Möglicherweise ist die Reproduktionsmedizin aber
bald unabhängig von der teuren, und
nebenwirkungsreichen Prozedur der Entnahme
weiblicher Zellen. Weltweit arbeiten Wissenschaftler
daran, Eizellen zu gewinnen und zu züchten, ohne
dass Frauen Mühsal leiden müssen. Sie versuchen so
genannte Oocyten, also unreife Eizellen, außerhalb
des Körpers reifen zu lassen. Wenn dies gelingt, dann
wäre für Eizellen ohne Limit gesorgt und die gesamte
Reproduktionsmedizin wäre vermutlich sehr viel
günstiger als bisher. Allerdings könnte dies für weitere
ethische Probleme sorgen. Im Extremfall könnten
dann nämlich Kinder geboren werden, deren Mütter
niemals gelebt haben. Bereits wenige Wochen nach
der Befruchtung ist in einem weiblichen Embryo der
gesamte Vorrat an Eizellen für den Rest des Lebens
angelegt - in millionenfacher Ausgabe. Wenn diese
Föten abgetrieben werden oder durch eine Fehlgeburt
abgehen, könnte man theoretisch und sicherlich bald
auch praktisch die winzigen Eierstöcke mit den
Oozyten entnehmen, die unreifen Eizellen reifen
lassen und für eine potenzielle Befruchtung einfrieren.

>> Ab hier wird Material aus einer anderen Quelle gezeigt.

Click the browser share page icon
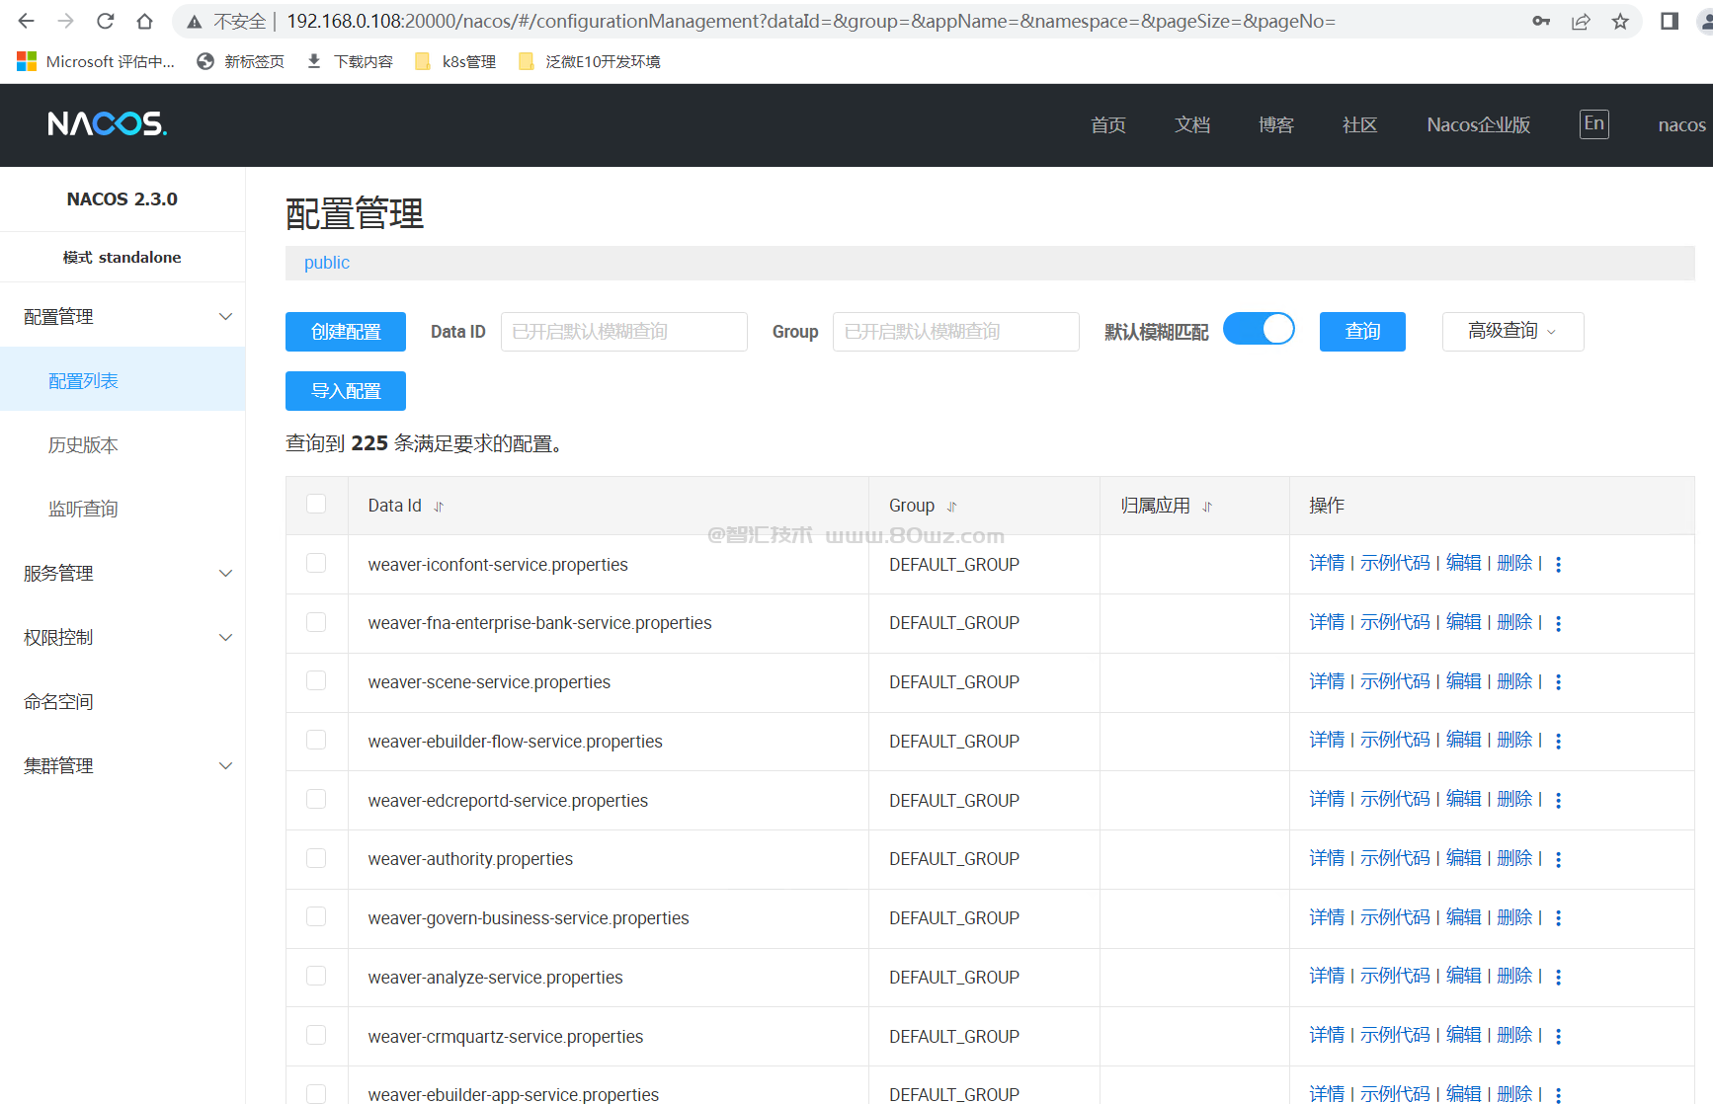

Kinder aus diesem Reservoir hätten dann tatsächlich
genetische Mütter, die selbst niemals gelebt hätten. Im
Tierversuch ist dies schon gelungen.
Es ist zwar eher unwahrscheinlich, dass aus den
Genen eines Physik-Nobelpreisträgers ein brillanter
Physiker hervorgeht, doch künftige Eltern, die ein
kleines Genie erzeugen wollen, sind logischen
Argumenten nicht zugänglich. Es gibt immer wieder
Klagen, in denen sich unzufriedene Mütter und Väter
über ihren "fehlerhaften" Nachwuchs beschweren. So
entwickelte sich aus den Genen eines
mathematischen Preisträgers beispielsweise ein
langhaariger, Gitarre spielender Student der
Religionswissenschaft, der seine erwartungsvollen
Eltern mit seinen weltoffenen Plänen an den Rand des
Wahnsinns treibt. In den USA enden solche Klagen
nicht selten vor Gerichten.
Bei der Wahl des Geschlechts hingegen können Eltern
sicher sein, wenn man den Werbeseiten des
amerikanischen Unternehmens Microsort glaubt. Dort
wird jedenfalls zugesichert, dass mit Hilfe genetischer
Tests die Spermien des Mannes für männliche und
weibliche Nachkommen sortiert werden können.
Momentan nutzt man die Erkenntnisse der
Vererbungslehre vor allem dazu, Erbkrankheiten
ausfindig zu machen. Das Verfahren zur Ermittlung
von genetischen Fehlern heißt
Präimplantationsdiagnostik (PID). Sicherheit gibt es
allerdings nur bei einigen wenigen Erbkrankheiten, die
durch ein einziges defektes Gen verursacht werden.
Die meisten Erkrankungen jedoch beruhen auf
mehreren Genen. Dafür jedoch ist die PID nicht genau
genug.
Je präziser die Möglichkeiten werden, um so mehr
stellt sich die Frage: ab wann wird „selektiert“?
Die wichtigste Aufgabe der Zukunft sei, so schreibt
Jimmy auf seiner Homepage, auf Grund des
wissenschaftlichen Fortschritts die Welt vollkommener
zu machen.
Doch wer entscheidet, was vollkommen ist?